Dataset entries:
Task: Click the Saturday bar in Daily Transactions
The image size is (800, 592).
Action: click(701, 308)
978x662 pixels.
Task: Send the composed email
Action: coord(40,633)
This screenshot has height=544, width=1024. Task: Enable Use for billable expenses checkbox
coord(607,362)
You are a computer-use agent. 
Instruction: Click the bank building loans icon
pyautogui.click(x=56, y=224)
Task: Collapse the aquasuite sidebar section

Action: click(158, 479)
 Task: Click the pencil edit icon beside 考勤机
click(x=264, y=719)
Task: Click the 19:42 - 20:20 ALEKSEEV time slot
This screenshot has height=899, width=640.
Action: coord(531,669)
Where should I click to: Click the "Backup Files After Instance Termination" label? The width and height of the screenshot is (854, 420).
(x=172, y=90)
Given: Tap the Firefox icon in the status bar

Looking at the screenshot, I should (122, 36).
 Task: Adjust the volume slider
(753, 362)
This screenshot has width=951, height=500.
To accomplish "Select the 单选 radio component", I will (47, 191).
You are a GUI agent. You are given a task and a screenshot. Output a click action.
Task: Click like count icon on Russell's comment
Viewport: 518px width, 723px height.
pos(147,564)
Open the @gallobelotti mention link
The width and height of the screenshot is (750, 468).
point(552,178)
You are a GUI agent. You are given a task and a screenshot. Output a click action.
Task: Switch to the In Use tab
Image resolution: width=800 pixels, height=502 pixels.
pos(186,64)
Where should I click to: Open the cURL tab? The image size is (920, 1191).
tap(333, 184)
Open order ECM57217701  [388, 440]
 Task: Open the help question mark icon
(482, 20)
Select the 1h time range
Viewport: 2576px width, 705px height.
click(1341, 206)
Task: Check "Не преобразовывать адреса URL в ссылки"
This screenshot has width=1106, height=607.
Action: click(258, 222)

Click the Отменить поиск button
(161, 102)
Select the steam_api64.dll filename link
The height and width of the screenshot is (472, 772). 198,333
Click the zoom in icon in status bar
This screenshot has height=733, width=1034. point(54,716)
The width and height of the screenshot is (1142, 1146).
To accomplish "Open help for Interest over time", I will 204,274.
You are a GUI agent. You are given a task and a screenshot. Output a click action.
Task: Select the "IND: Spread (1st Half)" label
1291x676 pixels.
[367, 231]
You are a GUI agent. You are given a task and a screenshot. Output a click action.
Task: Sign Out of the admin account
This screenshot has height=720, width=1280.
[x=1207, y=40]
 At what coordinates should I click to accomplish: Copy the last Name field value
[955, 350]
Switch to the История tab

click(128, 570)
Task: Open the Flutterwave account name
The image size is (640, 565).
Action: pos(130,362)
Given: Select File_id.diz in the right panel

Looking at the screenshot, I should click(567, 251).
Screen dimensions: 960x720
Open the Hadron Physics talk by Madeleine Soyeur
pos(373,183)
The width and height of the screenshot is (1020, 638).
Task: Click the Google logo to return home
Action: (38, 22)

§ AIM OF THE EXERCISE: Copy all lines above containing the string "account".

§ SOLUTION TO THE PROBLEM:
Task: Sign Out of the admin account
Task: Open the Flutterwave account name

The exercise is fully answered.